• [TASK TO COMPLETE] Retype the records below from the line containing "Where should I click to: Click the jump-down" through the line containing "[x=409, y=776]", both lines included, and reproduce nothing else.

• [DATASET CONTENT]

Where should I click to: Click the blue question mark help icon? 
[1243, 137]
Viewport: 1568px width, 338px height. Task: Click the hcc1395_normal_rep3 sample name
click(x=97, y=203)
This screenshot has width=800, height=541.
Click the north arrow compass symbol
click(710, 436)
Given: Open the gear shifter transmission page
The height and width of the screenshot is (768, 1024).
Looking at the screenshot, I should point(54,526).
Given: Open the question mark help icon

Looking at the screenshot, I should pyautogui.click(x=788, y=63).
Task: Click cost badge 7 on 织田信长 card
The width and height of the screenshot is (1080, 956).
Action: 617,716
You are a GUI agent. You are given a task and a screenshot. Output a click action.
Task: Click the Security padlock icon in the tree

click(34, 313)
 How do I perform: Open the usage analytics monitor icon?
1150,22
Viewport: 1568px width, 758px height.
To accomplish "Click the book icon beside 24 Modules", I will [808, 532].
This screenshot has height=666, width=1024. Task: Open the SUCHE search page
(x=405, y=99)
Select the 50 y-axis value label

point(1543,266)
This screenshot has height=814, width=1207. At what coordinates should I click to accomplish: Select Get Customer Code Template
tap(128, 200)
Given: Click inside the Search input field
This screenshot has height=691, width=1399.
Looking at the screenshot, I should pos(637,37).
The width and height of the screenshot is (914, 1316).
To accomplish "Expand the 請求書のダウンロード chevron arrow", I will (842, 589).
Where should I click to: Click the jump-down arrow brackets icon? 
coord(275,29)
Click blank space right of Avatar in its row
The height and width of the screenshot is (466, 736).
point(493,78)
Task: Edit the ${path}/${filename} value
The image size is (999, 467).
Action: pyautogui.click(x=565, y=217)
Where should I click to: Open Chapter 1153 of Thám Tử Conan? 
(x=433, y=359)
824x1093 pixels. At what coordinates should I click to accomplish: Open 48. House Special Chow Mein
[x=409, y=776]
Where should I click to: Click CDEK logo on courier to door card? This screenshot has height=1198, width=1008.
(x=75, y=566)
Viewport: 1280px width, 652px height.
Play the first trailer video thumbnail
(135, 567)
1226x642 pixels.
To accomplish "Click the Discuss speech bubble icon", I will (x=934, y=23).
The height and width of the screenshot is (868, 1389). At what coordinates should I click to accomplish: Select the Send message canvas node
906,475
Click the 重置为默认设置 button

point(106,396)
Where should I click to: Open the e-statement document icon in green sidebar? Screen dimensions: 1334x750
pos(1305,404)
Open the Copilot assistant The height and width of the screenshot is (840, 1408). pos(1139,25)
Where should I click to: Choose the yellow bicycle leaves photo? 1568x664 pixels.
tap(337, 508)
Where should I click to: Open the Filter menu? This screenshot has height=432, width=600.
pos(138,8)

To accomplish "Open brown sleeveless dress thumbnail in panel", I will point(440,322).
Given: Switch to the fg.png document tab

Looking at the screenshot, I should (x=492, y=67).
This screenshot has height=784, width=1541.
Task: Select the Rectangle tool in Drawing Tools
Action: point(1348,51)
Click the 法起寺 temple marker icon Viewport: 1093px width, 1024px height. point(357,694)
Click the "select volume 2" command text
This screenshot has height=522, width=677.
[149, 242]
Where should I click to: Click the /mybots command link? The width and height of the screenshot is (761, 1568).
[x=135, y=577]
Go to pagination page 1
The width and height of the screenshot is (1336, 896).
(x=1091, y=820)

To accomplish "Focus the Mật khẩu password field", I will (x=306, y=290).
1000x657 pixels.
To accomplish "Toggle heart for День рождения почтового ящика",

• [EXERCISE RESULT]
Where should I click to: Click the jump-down arrow brackets icon? 
coord(275,29)
Click blank space right of Avatar in its row
The height and width of the screenshot is (466, 736).
point(493,78)
Task: Edit the ${path}/${filename} value
The image size is (999, 467).
Action: pyautogui.click(x=565, y=217)
Where should I click to: Open Chapter 1153 of Thám Tử Conan? 
(x=433, y=359)
824x1093 pixels. At what coordinates should I click to accomplish: Open 48. House Special Chow Mein
[x=409, y=776]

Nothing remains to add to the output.